# Pythagorean Expectation and English Soccer

In soccer, teams score goals, and we can calculate Pythagorean Expectations based on goals scored and goals conceded.

The structure of competition in soccer in most countries around the world is different from the sports we have looked at so far. Rather than leagues operating as independent entities, they are connected through a hierarchical system, sometimes called "the pyramid". In England, the English Premier League is at the top of the pyramid (it used to be called the First Division) and contains 20 teams. 

Beneath the Premier League is The Football League Championship (it used to be called Division Two) and it contains 24 teams. The Premier League and the Championship are linked via the system of promotion and relegation. At the end of each season, the three worst performing teams (measured by points won in competition) are relegated to play Championship soccer in the following season, to be replaced by the three best performing teams in the Championship. Beneath the Championship are two more leagues - League One (formerly Third Division) and League Two (formerly Fourth Division). These leagues are also linked, hierarchically, through promotion and relegation. Thus it makes sense to think of these four divisions as part of a common system. 

In any one season, there are 92 teams in the system. Even though teams compete in different divisions, we can define both win percentage and Pythagorean Expectation for each team, in order to see how well the data fits.

In each of the four divisions, every team plays every other team twice in a season, once at home and once away. There is no playoff, so the champion is the team at the end of the season with the largest number of points (3 points for a win, one for a draw (tie)). Unlike the leagues we have looked at so far, draws are not only possible but are quite common. We need to adjust our definition of win percentage for this case.

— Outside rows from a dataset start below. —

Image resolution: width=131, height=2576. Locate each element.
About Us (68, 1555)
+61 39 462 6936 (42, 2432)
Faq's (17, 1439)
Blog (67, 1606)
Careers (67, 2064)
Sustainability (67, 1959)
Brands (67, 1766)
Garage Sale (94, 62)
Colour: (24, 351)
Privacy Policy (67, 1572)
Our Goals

We could create a statistic such as the percentage of maximum possible points, but instead, we do something simpler- we give a value of 1 for a win, 0 for a loss, and 1/2 for a draw.

We now follow the same procedure we have used to date

Pythagorean Expectation in Football = (total goals scored)**2/((total goals scored)**2 + (total goals conceeded)**2)

In [1]:
import pandas as pd
import numpy as np
import statsmodels.formula.api as smf
import matplotlib.pyplot as plt
import seaborn as sns

In [2]:
Eng18 = pd.read_csv('2021-2022.csv')
print(Eng18.columns.tolist())

['Div', 'Date', 'Time', 'HomeTeam', 'AwayTeam', 'FTHG', 'FTAG', 'FTR', 'HTHG', 'HTAG', 'HTR', 'Referee', 'HS', 'AS', 'HST', 'AST', 'HF', 'AF', 'HC', 'AC', 'HY', 'AY', 'HR', 'AR', 'B365H', 'B365D', 'B365A', 'BWH', 'BWD', 'BWA', 'IWH', 'IWD', 'IWA', 'PSH', 'PSD', 'PSA', 'WHH', 'WHD', 'WHA', 'VCH', 'VCD', 'VCA', 'MaxH', 'MaxD', 'MaxA', 'AvgH', 'AvgD', 'AvgA', 'B365>2.5', 'B365<2.5', 'P>2.5', 'P<2.5', 'Max>2.5', 'Max<2.5', 'Avg>2.5', 'Avg<2.5', 'AHh', 'B365AHH', 'B365AHA', 'PAHH', 'PAHA', 'MaxAHH', 'MaxAHA', 'AvgAHH', 'AvgAHA', 'B365CH', 'B365CD', 'B365CA', 'BWCH', 'BWCD', 'BWCA', 'IWCH', 'IWCD', 'IWCA', 'PSCH', 'PSCD', 'PSCA', 'WHCH', 'WHCD', 'WHCA', 'VCCH', 'VCCD', 'VCCA', 'MaxCH', 'MaxCD', 'MaxCA', 'AvgCH', 'AvgCD', 'AvgCA', 'B365C>2.5', 'B365C<2.5', 'PC>2.5', 'PC<2.5', 'MaxC>2.5', 'MaxC<2.5', 'AvgC>2.5', 'AvgC<2.5', 'AHCh', 'B365CAHH', 'B365CAHA', 'PCAHH', 'PCAHA', 'MaxCAHH', 'MaxCAHA', 'AvgCAHH', 'AvgCAHA']


In [3]:
#FTHG - Number of Goals scored by Home Team
#FTAG - Number of Goals scored by Away Team
#FTR - Result of the match

Eng18 = Eng18[['Div','Date', 'HomeTeam', 'AwayTeam', 'FTHG', 'FTAG', 'FTR']]
Eng18

Unnamed: 0,Div,Date,HomeTeam,AwayTeam,FTHG,FTAG,FTR
0,E0,13/08/2021,Brentford,Arsenal,2,0,H
1,E0,14/08/2021,Man United,Leeds,5,1,H
2,E0,14/08/2021,Burnley,Brighton,1,2,A
3,E0,14/08/2021,Chelsea,Crystal Palace,3,0,H
4,E0,14/08/2021,Everton,Southampton,3,1,H
...,...,...,...,...,...,...,...
375,E0,22/05/2022,Crystal Palace,Man United,1,0,H
376,E0,22/05/2022,Leicester,Southampton,4,1,H
377,E0,22/05/2022,Liverpool,Wolves,3,1,H
378,E0,22/05/2022,Man City,Aston Villa,3,2,H


In [4]:
# Once again our data is in the form of game results. We first identify whether the result was a win for the home team (H),
# the away team (A) or a draw (D). We also create the counting variable.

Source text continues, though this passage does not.